Best read on this I’ve come across is Ronald Wright’s “A Short History of Progress”, in which he makes it very clear that progress is a myth, and a relatively modern one at that. One of his most interesting points is that many technologies end up in “progress traps” - they reach a point where no further development is possible. The canonical example is nuclear weapons, but there are plenty of others (I would also argue it’s happened to the internal combustion engine and antibiotics).
I have not read this and should get a copy. That sounds amazing.
Haven’t read the book, but I found the BBC TV adaption on Youtube a couple of years ago. Scary.
Edit: found a playlist.
Level Seven is in there, as is Thirteen to Centauri which is also set in a closed system. A spaceship travelling to Alpha Centauri. At least that’s what the crew thinks - they are in a mock-up on earth as part of an experiment.

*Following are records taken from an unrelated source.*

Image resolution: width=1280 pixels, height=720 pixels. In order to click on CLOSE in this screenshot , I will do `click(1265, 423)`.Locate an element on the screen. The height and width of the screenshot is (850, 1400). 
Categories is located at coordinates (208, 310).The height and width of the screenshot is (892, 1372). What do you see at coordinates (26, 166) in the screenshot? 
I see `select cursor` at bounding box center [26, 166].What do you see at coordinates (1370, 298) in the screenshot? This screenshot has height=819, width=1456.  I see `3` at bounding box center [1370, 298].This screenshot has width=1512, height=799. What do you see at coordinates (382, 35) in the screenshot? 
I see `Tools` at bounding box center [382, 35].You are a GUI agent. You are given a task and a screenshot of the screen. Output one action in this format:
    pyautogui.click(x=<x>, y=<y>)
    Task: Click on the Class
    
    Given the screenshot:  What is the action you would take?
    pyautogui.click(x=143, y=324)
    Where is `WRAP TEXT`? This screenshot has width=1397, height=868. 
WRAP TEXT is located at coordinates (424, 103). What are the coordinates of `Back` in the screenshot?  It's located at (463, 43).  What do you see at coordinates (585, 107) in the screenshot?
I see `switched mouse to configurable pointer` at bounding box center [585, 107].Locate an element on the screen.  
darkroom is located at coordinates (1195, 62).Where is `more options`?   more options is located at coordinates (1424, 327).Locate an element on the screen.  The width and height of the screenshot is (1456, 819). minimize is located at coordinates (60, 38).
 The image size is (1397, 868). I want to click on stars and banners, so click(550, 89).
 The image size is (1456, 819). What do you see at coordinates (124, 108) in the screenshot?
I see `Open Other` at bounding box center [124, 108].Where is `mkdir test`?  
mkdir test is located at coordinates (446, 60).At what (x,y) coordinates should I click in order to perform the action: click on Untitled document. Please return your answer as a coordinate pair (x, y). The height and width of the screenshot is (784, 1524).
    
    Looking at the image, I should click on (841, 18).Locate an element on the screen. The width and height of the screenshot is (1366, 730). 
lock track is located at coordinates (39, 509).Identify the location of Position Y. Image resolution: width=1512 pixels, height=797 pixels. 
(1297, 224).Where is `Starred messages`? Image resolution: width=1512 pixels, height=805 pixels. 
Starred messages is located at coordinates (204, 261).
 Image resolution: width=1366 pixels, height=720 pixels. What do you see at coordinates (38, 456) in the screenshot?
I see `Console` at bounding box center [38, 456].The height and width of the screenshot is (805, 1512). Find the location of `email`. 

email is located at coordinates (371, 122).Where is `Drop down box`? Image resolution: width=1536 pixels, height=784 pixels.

I have never heard any physicist express such a thought. Can you give any examples? Because I’ve only encountered views more along the lines of this Arthur Eddington quote:
The law that entropy always increases, holds, I think, the supreme position among the laws of Nature. If someone points out to you that your pet theory of the universe is in disagreement with Maxwell’s equations — then so much the worse for Maxwell’s equations. If it is found to be contradicted by observation — well, these experimentalists do bungle things sometimes. But if your theory is found to be against the second law of thermodynamics I can give you no hope; there is nothing for it but to collapse in deepest humiliation.
Maybe what they mean is that the laws of thermodynamics are not really physical laws at all. They’re mathematical laws, and would hold true pretty much independently of what the laws of physics were. Thermodynamics, and with it statistical mechanics, are the foundation of many fields including essentially all of materials science.
But on the OP:
Don’t forget that the Star Trek timeline has the dawn of world peace and world government after an apocalyptic nuclear war sometime in the next ~40 years, and then it happens only because warp drive leads to first contact by the Vulcans forcing us to get our act together.